Nach der Machtübernahme durch die Nationalsozialisten kam Haecker dadurch in große Gefahr; er geriet in den Verdacht staatsgefährdender Aktivitäten: Einmal hatte Karl Muth im „Hochland“ noch im März 1933 daraus zitiert. Aufgrund der Presseverordnungen vom 30. Januar 1933 war Haecker gezwungen, Ficker per Einschreiben am 4. April 1933 schriftlich zu beauftragen, eine Schwärzung der anstößigen Seiten vorzunehmen, was diesem jedoch nicht mehr gelang.

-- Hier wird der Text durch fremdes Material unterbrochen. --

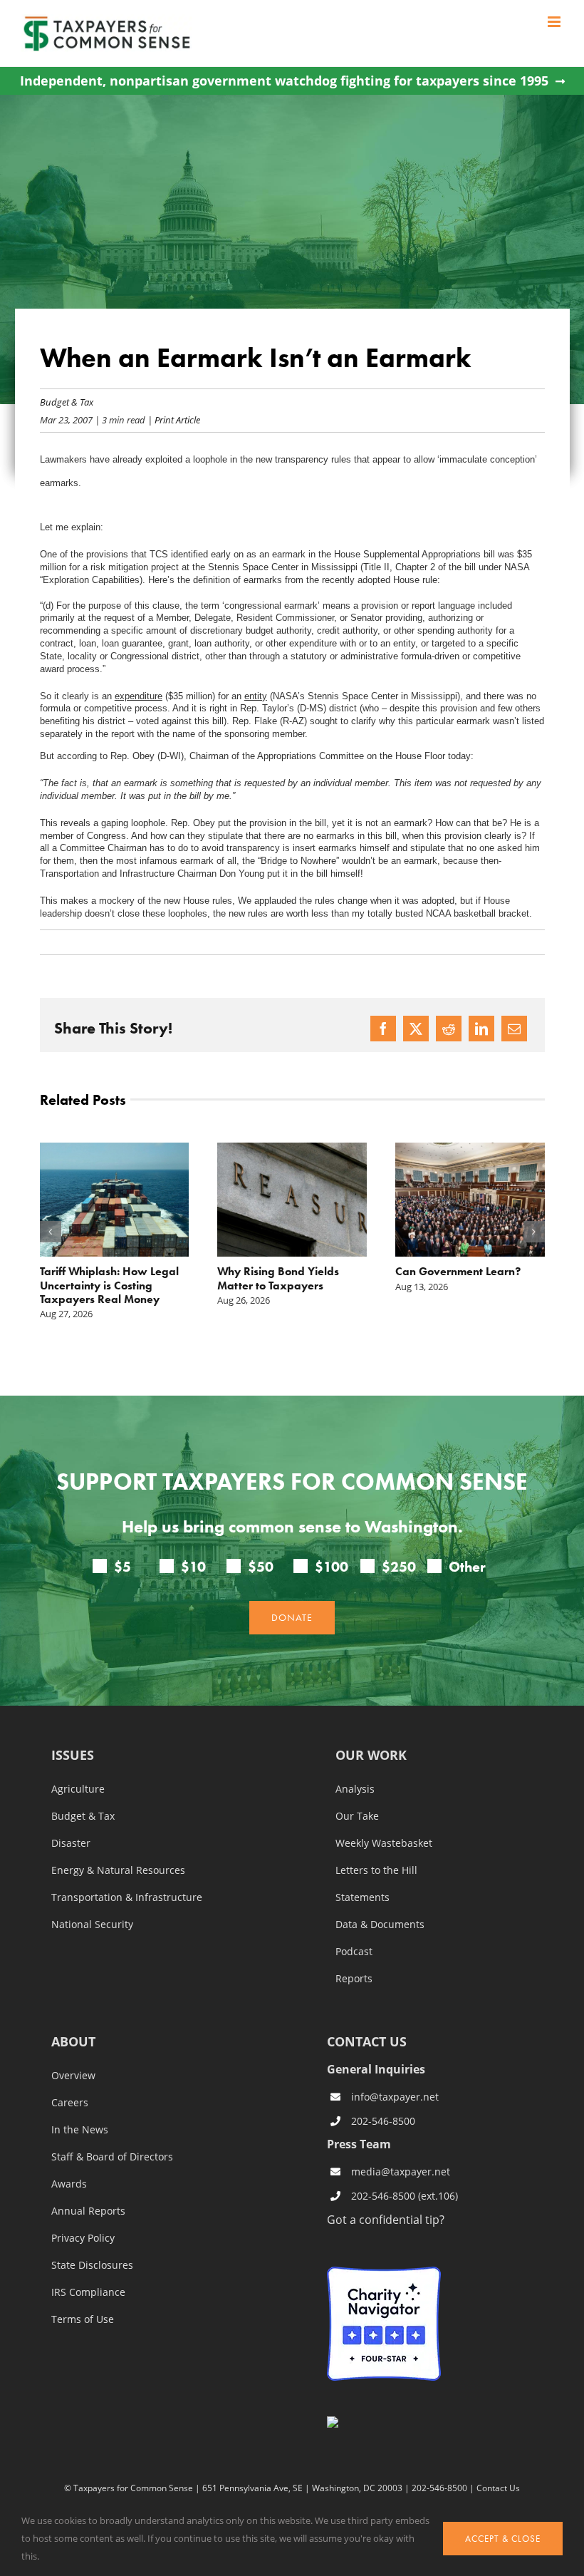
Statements (362, 1897)
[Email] (514, 1028)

Der Münchener Kulturbeirat beantragte wegen dieser Veröffentlichung eine sechsmonatige „Schutzhaft“ gegen Haecker; das Verfahren wurde glücklicherweise niedergeschlagen.

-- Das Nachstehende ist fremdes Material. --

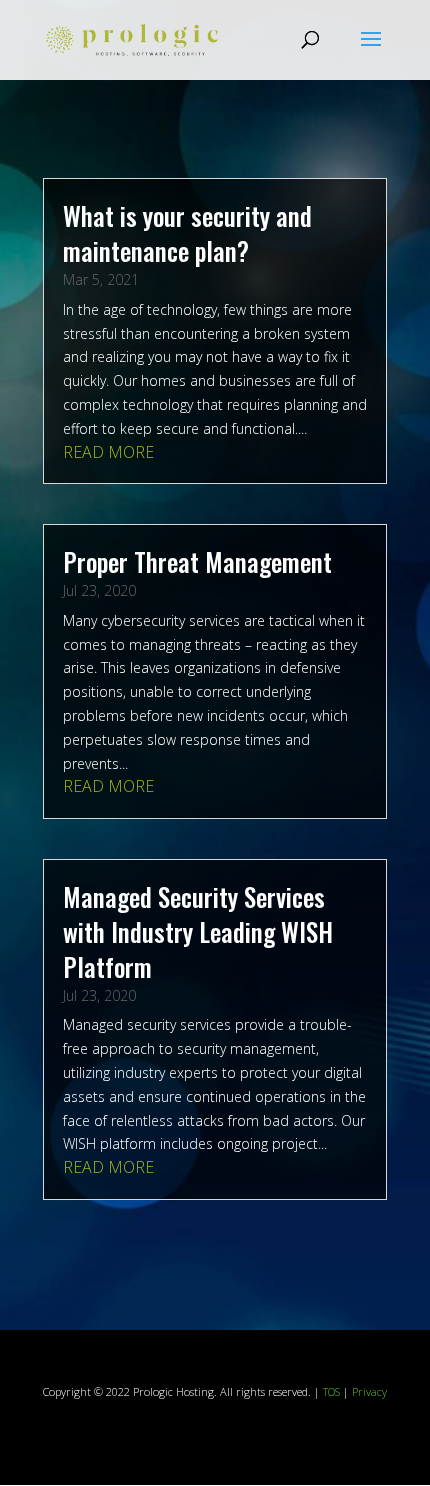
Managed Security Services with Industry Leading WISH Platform (198, 931)
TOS (331, 1391)
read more (108, 452)
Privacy (369, 1391)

Haecker glaubte sich nun sicher, unternahm eine Fahrt auf den Spuren Catulls und Vergils. Doch nach seiner Rückkehr wurde er am 20. Mai 1933 verhaftet.24
Haeckers Wohnung wurde nach „Brenner“-Heften durchsucht, Haecker jedoch infolge der Intervention eines Mitarbeiters im Münchener Schreiber-Verlag nach wenigen Stunden wieder entlassen.25 Diese Verhaftung und das Gestapo-Verhör hinterließen einen nachhaltigen Eindruck:
„Die Wahl, in die Hände Gottes, oder in die Hände der Menschen zu fallen, macht mir keine Qual. Ich will in die Hände Gottes fallen, seien sie noch so furchtbar. ... Nur einen Tag kostete ich, was es heißt, in die Hände der Menschen zu fallen – am 20. Mai 1933.“26
Haeckers Schicksal wurde bereits ausführlich charakterisiert, deshalb seien hier nur einige Eckpunkte in Erinnerung gerufen:
Das Redeverbot, das ihm schon 1932 für den Regierungsbezirk Aachen auferlegt wurde.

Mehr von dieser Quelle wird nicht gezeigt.